A new report “Securing Profits: How the arms lobby is hijacking Europe’s defence policy“ by Bram Vranken of the Flemish peace organisation Vredesactie documents the symbiotic relationship between arms industry lobby and the European Union.
In 2016 the European Union took the unprecedented step of setting up a military research programme worth 90 million euros, the so-called Preparatory Action on Defence Research (PADR). This is only a first step. For the next ten years, the European Commission proposes the establishment of a European Defence Fund which would allocate more than 40 billion euros to the research, development and procurement of weapons.

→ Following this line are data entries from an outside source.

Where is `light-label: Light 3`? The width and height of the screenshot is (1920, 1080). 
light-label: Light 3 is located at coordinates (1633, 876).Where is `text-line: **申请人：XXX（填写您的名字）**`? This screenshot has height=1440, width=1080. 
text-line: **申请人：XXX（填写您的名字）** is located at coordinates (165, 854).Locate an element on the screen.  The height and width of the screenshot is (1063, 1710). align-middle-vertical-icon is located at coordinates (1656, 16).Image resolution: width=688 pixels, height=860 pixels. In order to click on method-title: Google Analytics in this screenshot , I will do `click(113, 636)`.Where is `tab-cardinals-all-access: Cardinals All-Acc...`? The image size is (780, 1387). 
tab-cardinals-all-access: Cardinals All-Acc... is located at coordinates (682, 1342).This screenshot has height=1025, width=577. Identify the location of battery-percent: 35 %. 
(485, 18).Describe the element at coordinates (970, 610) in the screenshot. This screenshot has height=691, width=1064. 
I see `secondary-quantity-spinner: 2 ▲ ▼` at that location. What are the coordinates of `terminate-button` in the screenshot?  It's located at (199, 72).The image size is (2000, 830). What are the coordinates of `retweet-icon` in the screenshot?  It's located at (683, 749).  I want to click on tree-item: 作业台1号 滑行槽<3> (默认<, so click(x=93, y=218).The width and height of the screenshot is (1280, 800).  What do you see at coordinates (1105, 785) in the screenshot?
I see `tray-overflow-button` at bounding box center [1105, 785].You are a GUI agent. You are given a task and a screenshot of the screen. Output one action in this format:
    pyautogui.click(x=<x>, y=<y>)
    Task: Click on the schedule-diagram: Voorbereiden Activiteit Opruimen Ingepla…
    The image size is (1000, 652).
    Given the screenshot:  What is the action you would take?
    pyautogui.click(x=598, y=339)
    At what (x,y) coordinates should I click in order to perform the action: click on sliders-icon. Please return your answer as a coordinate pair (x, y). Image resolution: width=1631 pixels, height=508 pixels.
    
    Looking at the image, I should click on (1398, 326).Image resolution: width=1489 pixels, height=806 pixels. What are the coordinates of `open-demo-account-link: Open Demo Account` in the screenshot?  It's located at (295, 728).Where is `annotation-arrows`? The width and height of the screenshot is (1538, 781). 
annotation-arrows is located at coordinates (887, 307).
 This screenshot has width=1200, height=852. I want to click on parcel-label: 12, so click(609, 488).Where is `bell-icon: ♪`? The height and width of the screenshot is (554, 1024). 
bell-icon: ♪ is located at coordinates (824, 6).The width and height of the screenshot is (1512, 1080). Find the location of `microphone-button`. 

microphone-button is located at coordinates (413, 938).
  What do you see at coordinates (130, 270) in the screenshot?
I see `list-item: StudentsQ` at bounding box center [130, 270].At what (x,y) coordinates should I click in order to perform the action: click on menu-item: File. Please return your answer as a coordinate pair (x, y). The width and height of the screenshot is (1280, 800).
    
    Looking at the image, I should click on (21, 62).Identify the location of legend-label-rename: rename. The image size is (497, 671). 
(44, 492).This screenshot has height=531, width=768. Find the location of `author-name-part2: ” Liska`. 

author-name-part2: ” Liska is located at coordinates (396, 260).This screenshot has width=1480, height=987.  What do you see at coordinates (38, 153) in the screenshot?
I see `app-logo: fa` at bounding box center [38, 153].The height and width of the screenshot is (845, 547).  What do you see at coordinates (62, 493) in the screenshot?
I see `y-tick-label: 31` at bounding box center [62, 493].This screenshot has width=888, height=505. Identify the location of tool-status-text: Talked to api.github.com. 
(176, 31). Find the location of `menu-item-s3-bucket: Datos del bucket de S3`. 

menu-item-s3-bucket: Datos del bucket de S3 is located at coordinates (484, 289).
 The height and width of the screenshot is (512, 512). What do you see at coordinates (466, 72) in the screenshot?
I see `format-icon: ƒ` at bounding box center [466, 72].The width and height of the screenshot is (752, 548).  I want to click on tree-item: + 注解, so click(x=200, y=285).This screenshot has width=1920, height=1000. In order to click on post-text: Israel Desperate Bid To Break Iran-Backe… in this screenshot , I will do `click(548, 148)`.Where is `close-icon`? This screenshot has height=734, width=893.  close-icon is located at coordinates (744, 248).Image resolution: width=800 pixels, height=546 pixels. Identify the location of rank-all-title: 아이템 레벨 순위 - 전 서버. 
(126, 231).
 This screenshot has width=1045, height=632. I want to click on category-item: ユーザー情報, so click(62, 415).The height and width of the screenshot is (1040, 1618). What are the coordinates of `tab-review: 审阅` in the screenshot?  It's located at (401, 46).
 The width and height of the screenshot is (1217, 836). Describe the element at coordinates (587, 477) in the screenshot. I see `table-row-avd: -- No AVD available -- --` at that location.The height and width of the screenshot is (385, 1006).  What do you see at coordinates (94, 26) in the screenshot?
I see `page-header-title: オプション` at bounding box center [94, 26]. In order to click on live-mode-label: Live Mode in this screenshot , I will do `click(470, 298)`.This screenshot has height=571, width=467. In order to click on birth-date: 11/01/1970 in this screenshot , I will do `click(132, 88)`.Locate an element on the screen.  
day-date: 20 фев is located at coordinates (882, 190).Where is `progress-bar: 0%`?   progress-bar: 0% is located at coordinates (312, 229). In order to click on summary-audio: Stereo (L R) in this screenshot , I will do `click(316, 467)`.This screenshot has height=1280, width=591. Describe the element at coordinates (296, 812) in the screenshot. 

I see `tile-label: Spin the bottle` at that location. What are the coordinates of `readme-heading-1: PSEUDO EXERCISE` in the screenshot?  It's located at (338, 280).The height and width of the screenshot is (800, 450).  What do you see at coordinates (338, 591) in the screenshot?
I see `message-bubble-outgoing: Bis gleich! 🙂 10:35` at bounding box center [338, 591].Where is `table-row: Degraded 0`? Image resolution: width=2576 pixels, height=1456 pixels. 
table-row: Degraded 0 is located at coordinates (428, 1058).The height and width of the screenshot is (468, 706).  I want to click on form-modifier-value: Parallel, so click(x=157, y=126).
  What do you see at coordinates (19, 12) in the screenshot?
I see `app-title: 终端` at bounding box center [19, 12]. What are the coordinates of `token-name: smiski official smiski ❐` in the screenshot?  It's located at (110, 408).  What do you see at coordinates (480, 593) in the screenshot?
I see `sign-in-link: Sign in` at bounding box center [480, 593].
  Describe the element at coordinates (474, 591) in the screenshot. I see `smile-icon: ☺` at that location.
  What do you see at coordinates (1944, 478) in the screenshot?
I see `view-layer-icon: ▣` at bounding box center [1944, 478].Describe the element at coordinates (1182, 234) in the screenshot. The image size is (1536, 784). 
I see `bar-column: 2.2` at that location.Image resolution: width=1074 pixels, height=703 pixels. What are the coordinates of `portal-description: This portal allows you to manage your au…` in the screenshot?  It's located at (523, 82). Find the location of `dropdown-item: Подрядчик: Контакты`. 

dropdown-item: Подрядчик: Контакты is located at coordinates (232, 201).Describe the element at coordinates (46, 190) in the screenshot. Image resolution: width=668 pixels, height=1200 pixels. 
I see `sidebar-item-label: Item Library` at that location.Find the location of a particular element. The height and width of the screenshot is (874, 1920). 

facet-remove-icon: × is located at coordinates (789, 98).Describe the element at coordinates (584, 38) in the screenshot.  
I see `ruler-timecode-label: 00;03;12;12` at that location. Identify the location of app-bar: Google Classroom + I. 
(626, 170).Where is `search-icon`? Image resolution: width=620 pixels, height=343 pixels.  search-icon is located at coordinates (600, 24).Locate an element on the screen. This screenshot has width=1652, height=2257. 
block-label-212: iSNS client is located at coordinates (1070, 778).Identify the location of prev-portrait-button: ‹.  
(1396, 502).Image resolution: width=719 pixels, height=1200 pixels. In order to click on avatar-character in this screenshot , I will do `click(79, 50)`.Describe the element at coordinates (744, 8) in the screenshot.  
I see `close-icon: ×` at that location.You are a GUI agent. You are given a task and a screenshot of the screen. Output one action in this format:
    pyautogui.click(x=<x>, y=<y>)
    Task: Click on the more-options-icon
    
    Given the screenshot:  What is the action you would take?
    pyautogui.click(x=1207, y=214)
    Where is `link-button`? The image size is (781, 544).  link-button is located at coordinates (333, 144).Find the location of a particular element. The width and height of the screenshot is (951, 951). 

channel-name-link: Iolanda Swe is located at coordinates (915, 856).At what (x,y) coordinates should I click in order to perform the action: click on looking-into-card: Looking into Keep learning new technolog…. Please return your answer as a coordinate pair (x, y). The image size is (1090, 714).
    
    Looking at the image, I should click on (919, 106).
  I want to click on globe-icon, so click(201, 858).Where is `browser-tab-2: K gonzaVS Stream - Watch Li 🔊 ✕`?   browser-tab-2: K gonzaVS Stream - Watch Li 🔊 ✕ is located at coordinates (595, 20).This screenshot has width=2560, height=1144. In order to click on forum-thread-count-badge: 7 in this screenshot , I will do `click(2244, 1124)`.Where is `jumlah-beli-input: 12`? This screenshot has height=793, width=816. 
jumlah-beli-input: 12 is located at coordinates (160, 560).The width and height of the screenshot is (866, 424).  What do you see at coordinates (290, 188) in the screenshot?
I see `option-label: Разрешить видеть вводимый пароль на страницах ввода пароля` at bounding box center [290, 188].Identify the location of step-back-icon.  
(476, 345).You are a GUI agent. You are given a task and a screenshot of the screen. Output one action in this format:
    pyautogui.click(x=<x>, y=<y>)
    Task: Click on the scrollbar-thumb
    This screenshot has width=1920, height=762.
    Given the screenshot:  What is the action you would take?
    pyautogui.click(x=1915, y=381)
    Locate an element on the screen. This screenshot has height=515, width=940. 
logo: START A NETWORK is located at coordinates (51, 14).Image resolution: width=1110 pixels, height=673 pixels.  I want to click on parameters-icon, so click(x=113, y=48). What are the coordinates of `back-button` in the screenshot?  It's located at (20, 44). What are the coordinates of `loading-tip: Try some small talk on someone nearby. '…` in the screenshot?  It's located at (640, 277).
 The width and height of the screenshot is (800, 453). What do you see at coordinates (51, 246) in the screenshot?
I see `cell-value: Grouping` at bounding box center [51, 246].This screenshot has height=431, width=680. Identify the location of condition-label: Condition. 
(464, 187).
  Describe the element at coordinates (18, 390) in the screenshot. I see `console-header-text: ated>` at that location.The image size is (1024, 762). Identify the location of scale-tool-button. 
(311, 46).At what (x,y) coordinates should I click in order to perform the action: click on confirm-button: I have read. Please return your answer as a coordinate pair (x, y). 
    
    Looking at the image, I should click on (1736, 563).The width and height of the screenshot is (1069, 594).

These steps signify a fundamental change to the European project. Although arms companies have received EU funding before, this has always happened through the ‘back door’ by way of a security research programme. The establishment of a EU military research programme points towards an unprecedented acceleration in the militarisation of the EU.
Over the last couple of years, the arms industry has geared up its lobbying activities to push for a European military research programme. The combined lobbying budget of the top ten of the European arms companies doubled during the last five years, from 2.8 million euros to 5.6 million euros a year. This is an underestimate. According to data from the Belgian national bank the arms lobbying organisation ASD underreported its lobbying budget by a factor of ten. Moreover, since 2014 the European Commission has had at least 46 meetings with the arms industry to discuss the PADR. The sheer number of meetings indicates an almost symbiotic relationship which has gone much further than what would be expected of a normal ‘dialogue’ with stakeholders.
Militarising the European budget
Disclosed EU documents show the decision making process of the PADR was heavily dominated by corporate interests. Beginning with the Group of Personalities, which set out the agenda for a EU military research programme, the content of the PADR was almost exclusively decided on by the European Commission, the European Defence Agency, Member States and the arms industry. Neither Civil society nor the European Parliament were allowed any substantive input into these far reaching decisions.
In November 2016 the European Commission published a European Defence Action Plan in which it proposed to establish a European Defence Fund. Many of the policy proposals in the Defence Action Plan were almost literally copied from proposals made by the arms industry.
Shaping future wars
The military technologies developed now, shape the wars of the future. The EU has already started developing autonomous systems through the PADR and its pilot project. Despite warnings from both the scientific community and the European Parliament, these decisions to develop autonomous weapons are taken without any public debate. The EU risks exacerbating a global arms race in robotic weapons and drones.
Similarly, other policy areas such as border management and development cooperation have become increasingly militarised. Drones and surveillance equipment are already being used by the EU to stop migration. This creates the cynical situation in which the arms industry cashes in twice: selling weapons to conflict areas and making money out of stopping refugees fleeing these same conflicts.
The EU is now at a critical juncture. It has to chose between furthering the interests of the military-industrial complex or building a safer Europe based on democratic participation.